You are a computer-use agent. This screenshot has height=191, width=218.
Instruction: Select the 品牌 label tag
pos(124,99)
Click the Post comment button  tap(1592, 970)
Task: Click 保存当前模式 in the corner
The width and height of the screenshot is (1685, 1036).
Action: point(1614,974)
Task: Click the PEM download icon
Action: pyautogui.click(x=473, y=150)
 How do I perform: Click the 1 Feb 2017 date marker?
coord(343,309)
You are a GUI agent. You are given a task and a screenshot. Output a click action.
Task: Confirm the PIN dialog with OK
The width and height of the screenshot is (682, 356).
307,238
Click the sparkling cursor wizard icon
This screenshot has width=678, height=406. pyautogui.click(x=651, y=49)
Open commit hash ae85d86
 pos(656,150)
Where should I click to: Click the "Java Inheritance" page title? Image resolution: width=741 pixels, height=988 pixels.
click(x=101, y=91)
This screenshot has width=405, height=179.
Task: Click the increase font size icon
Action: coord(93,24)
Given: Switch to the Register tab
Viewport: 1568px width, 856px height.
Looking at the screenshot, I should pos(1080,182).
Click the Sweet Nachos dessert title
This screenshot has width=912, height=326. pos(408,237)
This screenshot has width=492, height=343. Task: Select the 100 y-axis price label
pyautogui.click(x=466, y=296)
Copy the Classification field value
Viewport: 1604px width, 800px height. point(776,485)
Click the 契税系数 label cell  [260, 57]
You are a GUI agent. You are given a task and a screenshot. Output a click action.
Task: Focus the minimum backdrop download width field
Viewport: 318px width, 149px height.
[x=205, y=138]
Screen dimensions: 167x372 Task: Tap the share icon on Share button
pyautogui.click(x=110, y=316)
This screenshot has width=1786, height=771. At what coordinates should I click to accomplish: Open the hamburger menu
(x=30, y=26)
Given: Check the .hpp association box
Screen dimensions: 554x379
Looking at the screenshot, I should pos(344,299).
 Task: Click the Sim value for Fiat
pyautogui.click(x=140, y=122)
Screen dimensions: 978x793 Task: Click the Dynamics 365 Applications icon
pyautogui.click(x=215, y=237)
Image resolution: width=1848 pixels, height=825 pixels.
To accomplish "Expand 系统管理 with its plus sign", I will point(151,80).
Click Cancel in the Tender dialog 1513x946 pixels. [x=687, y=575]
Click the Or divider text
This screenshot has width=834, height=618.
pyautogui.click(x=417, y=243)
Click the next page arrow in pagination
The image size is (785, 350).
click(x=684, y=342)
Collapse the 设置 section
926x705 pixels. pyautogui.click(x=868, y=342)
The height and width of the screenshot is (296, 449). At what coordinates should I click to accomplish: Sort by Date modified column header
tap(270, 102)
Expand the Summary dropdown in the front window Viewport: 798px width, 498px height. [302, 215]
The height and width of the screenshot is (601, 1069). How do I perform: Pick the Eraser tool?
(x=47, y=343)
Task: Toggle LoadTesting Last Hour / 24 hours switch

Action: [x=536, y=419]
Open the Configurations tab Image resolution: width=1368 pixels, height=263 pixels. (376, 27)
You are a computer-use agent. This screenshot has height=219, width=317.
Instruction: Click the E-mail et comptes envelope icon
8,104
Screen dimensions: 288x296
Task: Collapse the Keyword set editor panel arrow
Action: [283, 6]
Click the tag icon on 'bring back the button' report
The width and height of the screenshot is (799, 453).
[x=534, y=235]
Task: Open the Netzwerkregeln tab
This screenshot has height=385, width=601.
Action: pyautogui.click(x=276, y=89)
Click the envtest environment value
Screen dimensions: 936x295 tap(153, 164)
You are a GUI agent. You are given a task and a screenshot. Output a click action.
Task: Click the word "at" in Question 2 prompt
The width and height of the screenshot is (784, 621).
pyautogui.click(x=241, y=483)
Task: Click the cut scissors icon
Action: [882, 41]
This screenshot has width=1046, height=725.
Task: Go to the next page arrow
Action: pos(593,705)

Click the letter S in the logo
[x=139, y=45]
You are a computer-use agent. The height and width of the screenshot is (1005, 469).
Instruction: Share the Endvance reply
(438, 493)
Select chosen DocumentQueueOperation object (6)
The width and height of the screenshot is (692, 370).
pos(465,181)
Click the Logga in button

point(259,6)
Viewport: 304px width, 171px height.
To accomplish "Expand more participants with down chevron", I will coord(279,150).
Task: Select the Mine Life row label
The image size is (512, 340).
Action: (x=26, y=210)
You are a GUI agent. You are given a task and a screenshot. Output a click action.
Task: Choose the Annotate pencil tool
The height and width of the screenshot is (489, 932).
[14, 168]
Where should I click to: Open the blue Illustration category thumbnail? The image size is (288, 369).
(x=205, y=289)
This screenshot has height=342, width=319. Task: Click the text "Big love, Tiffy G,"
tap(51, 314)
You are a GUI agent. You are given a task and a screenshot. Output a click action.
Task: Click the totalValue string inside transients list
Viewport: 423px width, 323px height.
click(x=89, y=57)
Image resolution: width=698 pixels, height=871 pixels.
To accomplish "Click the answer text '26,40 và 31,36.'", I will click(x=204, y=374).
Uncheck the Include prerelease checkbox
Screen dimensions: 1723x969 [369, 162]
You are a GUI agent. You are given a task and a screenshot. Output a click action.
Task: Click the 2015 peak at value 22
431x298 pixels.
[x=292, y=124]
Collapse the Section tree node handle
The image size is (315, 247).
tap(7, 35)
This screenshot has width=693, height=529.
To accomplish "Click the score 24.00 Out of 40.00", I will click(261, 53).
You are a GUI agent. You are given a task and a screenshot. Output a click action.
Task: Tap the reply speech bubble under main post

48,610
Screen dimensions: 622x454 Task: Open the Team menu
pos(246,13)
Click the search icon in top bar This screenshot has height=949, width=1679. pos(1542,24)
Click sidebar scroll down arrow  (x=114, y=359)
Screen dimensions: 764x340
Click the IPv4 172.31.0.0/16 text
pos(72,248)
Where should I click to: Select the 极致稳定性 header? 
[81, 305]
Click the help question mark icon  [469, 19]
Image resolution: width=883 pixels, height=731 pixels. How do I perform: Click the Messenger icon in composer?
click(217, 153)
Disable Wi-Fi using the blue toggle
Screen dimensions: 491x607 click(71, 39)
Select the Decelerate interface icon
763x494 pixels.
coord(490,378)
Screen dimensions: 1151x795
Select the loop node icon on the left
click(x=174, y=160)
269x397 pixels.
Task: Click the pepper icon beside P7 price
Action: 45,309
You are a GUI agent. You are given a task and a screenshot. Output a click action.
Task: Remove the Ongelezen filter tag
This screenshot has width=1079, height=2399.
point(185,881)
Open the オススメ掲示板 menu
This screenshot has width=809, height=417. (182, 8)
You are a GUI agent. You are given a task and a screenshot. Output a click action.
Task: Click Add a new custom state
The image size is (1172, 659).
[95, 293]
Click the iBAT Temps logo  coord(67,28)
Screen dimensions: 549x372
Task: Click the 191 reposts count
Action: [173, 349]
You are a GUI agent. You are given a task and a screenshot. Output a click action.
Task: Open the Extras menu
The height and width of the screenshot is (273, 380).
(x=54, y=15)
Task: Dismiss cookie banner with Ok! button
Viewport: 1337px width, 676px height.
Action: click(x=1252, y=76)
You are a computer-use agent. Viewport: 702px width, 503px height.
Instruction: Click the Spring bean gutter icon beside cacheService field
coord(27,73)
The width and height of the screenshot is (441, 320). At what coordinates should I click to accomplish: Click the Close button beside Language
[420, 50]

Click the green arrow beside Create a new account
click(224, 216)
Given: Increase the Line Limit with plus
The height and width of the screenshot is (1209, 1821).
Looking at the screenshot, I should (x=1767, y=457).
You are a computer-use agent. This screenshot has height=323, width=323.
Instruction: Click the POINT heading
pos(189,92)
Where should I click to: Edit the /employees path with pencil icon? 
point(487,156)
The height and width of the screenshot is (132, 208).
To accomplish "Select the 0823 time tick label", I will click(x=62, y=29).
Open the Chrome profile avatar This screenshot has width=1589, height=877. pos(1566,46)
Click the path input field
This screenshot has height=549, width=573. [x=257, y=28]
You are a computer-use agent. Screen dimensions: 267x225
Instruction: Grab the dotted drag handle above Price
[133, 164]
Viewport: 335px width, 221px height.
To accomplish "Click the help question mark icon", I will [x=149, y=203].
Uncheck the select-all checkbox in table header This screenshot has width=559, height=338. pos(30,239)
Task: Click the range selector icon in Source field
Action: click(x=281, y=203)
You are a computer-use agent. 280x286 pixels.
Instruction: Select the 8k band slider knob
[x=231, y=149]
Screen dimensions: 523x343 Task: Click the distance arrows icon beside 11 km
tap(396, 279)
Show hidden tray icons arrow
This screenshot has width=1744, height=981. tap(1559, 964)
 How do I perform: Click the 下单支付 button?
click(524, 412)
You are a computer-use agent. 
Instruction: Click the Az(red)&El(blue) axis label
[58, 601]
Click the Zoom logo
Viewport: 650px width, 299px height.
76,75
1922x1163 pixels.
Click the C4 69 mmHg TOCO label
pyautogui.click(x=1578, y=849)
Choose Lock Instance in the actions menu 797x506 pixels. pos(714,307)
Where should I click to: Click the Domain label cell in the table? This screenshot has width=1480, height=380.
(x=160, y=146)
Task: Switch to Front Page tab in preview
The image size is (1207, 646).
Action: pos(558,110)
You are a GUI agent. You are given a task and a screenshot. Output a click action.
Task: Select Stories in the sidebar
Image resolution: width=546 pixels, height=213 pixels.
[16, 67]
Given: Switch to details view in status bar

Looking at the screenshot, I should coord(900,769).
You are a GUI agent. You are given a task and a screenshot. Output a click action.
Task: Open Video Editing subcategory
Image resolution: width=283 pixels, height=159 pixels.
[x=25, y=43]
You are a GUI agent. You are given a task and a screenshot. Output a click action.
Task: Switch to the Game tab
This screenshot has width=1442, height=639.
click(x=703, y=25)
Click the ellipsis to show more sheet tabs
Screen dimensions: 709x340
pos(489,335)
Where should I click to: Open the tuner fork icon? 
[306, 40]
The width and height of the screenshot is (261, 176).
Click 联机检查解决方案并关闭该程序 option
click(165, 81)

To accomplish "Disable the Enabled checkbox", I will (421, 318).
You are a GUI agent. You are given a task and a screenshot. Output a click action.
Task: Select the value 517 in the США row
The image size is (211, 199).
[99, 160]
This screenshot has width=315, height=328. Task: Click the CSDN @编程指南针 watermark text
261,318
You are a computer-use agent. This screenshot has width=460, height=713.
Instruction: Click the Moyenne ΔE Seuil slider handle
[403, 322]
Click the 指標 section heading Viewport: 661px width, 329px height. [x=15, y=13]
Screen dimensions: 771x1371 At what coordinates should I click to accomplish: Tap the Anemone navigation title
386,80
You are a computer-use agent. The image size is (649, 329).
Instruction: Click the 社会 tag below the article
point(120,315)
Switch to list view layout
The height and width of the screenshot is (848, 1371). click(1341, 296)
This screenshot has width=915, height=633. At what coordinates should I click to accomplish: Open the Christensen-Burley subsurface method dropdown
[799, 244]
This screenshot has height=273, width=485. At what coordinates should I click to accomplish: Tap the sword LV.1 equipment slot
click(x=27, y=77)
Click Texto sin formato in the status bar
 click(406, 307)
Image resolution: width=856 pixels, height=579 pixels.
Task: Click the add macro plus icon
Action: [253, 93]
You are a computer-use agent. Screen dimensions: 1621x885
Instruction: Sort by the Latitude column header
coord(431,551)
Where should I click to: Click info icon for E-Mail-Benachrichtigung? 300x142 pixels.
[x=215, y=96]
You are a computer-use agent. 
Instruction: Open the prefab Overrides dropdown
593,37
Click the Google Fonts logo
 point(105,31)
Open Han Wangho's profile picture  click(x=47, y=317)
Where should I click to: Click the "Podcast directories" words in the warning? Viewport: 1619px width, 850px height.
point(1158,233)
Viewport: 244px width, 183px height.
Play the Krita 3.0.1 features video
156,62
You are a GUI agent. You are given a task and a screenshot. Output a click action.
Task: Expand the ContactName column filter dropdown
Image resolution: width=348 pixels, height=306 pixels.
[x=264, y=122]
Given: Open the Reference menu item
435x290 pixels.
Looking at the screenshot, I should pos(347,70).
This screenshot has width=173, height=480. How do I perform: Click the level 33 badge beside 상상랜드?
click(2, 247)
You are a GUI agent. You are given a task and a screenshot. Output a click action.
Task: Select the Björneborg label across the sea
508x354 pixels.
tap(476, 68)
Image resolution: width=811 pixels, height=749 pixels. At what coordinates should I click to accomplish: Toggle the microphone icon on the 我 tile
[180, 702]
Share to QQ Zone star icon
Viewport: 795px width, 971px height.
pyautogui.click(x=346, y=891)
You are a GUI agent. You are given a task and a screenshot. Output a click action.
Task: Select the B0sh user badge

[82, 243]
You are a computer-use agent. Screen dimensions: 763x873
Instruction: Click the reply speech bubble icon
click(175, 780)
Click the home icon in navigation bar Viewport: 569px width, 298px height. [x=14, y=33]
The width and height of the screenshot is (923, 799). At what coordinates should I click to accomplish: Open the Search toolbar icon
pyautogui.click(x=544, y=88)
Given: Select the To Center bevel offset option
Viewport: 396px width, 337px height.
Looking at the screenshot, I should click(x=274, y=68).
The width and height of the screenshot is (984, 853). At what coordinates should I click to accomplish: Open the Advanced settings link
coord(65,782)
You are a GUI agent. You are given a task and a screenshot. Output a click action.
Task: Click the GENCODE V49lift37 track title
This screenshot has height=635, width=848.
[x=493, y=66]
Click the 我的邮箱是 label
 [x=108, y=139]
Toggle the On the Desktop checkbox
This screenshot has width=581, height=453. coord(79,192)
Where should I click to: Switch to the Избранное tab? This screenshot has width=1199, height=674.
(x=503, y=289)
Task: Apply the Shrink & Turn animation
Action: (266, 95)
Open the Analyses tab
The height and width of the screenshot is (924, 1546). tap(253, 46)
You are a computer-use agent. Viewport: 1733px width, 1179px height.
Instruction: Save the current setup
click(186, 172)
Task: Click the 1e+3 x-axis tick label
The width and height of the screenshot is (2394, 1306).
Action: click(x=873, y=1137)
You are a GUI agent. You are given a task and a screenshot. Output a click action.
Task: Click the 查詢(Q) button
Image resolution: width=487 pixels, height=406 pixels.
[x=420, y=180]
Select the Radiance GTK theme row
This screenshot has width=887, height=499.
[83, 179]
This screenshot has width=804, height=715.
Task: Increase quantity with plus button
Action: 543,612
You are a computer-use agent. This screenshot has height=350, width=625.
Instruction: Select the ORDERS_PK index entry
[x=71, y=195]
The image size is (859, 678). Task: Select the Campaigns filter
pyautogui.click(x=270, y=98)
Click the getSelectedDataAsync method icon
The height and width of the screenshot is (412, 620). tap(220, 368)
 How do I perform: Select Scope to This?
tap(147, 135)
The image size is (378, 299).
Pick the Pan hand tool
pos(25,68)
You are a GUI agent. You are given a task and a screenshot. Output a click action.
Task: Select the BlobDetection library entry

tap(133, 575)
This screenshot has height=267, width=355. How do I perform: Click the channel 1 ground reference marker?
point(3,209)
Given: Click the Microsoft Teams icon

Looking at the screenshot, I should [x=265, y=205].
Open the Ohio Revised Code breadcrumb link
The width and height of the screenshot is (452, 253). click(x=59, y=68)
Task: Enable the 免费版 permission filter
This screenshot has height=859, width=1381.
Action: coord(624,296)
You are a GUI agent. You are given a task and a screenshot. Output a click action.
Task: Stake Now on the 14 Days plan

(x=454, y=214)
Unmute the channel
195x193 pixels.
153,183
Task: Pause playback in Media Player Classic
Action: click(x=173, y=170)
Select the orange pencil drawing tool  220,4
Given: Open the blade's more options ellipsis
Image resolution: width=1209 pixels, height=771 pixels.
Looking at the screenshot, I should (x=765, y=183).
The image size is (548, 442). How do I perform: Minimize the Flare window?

++++

Duplicate the rows from the very first line through the line containing "pos(656,150)", both ends included.

You are a computer-use agent. This screenshot has height=191, width=218.
Instruction: Select the 品牌 label tag
pos(124,99)
Click the Post comment button  tap(1592, 970)
Task: Click 保存当前模式 in the corner
The width and height of the screenshot is (1685, 1036).
Action: point(1614,974)
Task: Click the PEM download icon
Action: pyautogui.click(x=473, y=150)
 How do I perform: Click the 1 Feb 2017 date marker?
coord(343,309)
You are a GUI agent. You are given a task and a screenshot. Output a click action.
Task: Confirm the PIN dialog with OK
The width and height of the screenshot is (682, 356).
307,238
Click the sparkling cursor wizard icon
This screenshot has width=678, height=406. pyautogui.click(x=651, y=49)
Open commit hash ae85d86
 pos(656,150)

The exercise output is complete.